▶ _Passage given_
>> Begin

And this is exactly what we are going to build in this tutorial.

Defining Layer 1 Tables

We are going to create a SPARQL query. Here, we use the endpoint provided by rdfportal.org to query the ChEMBL database for “atcClassification”, as follows:

# chembl_compound_atc_classification.rq
# Endpoint: https://rdfportal.org/ebi/sparql
PREFIX cco: <http://rdf.ebi.ac.uk/terms/chembl#>
PREFIX rdfs: <http://www.w3.org/2000/01/rdf-schema#>
PREFIX skos: <http://www.w3.org/2004/02/skos/core#>

SELECT DISTINCT ?chembl_compound_id ?label ?atc
WHERE {
    ?Molecule a cco:SmallMolecule ;
              skos:prefLabel ?label ;
              cco:atcClassification ?atc .
  BIND (STRAFTER(STR(?Molecule), "http://rdf.ebi.ac.uk/resource/chembl/molecule/") AS ?chembl_compound_id)

>> End

▶ _Entries shown_
>> Begin

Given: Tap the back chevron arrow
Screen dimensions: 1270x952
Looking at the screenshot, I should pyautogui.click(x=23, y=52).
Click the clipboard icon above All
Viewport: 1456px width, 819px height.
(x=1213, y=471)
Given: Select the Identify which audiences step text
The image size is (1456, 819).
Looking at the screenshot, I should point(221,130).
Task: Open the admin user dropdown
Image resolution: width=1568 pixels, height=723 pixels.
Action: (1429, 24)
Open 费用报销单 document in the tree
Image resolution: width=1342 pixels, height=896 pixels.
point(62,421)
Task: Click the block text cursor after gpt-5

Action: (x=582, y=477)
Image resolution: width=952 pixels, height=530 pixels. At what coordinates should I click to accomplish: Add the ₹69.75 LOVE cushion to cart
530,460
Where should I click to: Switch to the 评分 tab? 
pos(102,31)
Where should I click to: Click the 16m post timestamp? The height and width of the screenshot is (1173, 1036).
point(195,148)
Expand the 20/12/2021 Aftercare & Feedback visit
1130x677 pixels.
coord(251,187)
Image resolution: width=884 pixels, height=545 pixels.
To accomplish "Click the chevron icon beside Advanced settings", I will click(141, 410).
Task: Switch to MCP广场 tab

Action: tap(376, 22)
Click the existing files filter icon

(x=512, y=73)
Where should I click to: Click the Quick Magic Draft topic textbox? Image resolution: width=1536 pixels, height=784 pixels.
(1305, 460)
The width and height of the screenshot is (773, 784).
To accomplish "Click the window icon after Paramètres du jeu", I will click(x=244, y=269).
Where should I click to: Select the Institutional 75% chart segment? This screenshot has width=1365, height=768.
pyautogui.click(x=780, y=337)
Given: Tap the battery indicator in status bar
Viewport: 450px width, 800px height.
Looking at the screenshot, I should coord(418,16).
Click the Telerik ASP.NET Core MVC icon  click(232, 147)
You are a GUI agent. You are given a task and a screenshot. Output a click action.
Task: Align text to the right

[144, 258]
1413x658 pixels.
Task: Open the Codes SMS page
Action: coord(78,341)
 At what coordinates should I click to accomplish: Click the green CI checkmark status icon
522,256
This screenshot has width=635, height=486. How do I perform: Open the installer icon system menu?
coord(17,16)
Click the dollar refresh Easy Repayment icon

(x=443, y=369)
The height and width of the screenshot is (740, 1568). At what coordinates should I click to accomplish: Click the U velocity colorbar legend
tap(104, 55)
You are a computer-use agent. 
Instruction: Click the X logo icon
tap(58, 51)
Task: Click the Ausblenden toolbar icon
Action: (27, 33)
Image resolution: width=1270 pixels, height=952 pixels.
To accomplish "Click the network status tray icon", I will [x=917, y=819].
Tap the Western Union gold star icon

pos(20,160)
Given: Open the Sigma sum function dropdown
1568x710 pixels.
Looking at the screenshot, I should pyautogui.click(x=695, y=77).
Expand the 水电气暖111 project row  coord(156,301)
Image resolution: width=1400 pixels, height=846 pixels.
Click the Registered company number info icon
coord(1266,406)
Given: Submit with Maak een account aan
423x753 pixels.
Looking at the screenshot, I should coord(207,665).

>> End

▶ _Exercise tasks_
[1] Which SPARQL endpoint does the SPARQL tutorial use to query the ChEMBL database?
[2] Which namespace prefixes does the query in the SPARQL tutorial declare? Give each prefix with its IRI.
[3] Extend the SPARQL tutorial, picking up right after its final line, the BIND statement.

▶ _Responses for each task_
[1] https://rdfportal.org/ebi/sparql, the endpoint provided by rdfportal.org

[2]
cco: <http://rdf.ebi.ac.uk/terms/chembl#>
rdfs: <http://www.w3.org/2000/01/rdf-schema#>
skos: <http://www.w3.org/2004/02/skos/core#>

[3]
}

The # Endpoint declaration in the first line is a magic comment that Tabulae recognizes specially. A SPARQL query is issued to this endpoint. This declaration is required for all SPARQL queries.

The variable names of the bindings returned by the SELECT query become the column names of the generated table. In addition, for each column, the type is automatically inferred (if all SPARQL Results are the same type and the type is supported by Tabular). If not possible, the default is VARCHAR.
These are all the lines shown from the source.